Lets hope that RISC-V can overtake ARM on this. Seems to me that Esperanto could build something along the lines of a Centriq as well if they wanted to get into this.
I guess they see more money in ML right now, but its good that ARM is pushing into that market and showing viability of lower power chips.
It does look quite GPU-like, so one wonders what is the "secret sauce" that makes customers willing to pay a premium for it? One advantage could be if the programming model exposes the vector ISA directly without it being hidden behind a SIMT model as in CUDA or OpenCL? Of course, then the question is how to manage all those 4096 minion cores? A mix of MPI and OpenMP? Another advantage could be a single memory domain between the "maxion" and "minion" cores, so no need to transfer memory back and forth between main and GPU memory.
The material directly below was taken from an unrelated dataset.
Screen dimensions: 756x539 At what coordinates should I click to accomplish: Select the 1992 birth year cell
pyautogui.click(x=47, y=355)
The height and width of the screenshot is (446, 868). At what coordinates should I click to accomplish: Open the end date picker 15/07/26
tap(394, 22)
Taken together, the programming model could be more like a "standard" one, maybe making it easier to reuse existing code. Then again, nowadays there's probably more people out there familiar with CUDA programming than programming parallel vector supercomputers.
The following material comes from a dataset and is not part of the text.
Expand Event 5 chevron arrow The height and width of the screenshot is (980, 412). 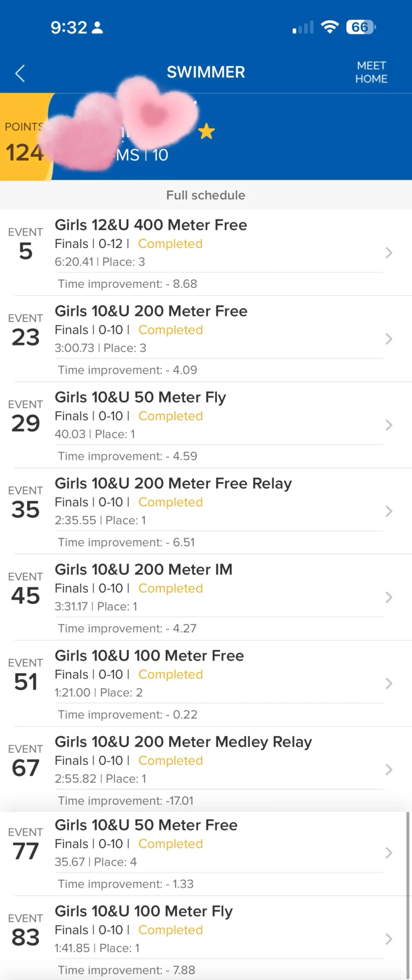click(389, 253)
My impression is that the minion cores will be full RV64GCV but very simple - like rocket but with a vector unit. Also that the whole thing acts like a 4112 core with everyone in the same memory space (did he say that?). So you get 16 cores with awesome performance and 4096 that are slower with normal code but are vector capable. You'll want to make sure the right threads run on the right cores, but otherwise it sounded like a massive multicore CPU.
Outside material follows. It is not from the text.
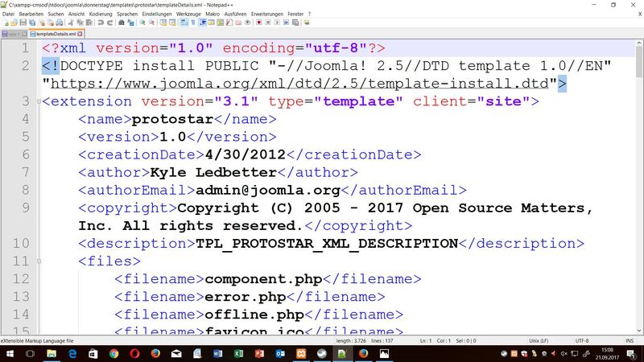The width and height of the screenshot is (644, 362).
Task: Switch to the new 1 tab
Action: tap(14, 35)
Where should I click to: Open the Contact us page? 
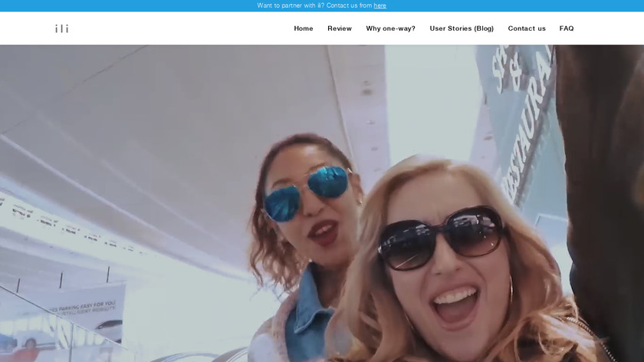pyautogui.click(x=527, y=28)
I was happy to see that they've simulated using the minions to do graphics. I've suggested on a number of occasions that lack of a GPU of risk-v could be a problem and that just using a bunch of RV cores with LLVM-pipe might do the job good enough for desktop use. I think they've proved that possibility in simulation. It may not be a gaming machine but it should make a nice desktop machine with solid performance at desktop compositing. Oh, and it'll have teraflops performance for ML and other things.
Me, my hobby is ray tracing which really wants to run on general purpose CPUs. Vector instructions can help a bit, but 4096 cores would be spectacular.
Also, a decent desktop experience might be had with only 4-8 big cores and 16-64 minions doing GFX. I see potential for a lot of variants of that thing. He said it will be licensable.
> My impression is that the minion cores will be full RV64GCV but very simple - like rocket but with a vector unit.
Yes, I think they must be very simple. Otherwise they couldn't fit 4096 of them, even on 7 nm. I'm quite sure it's a scalar cpu (er, non-superscalar to make it clear), with a 1 or maybe 2 lane vector unit.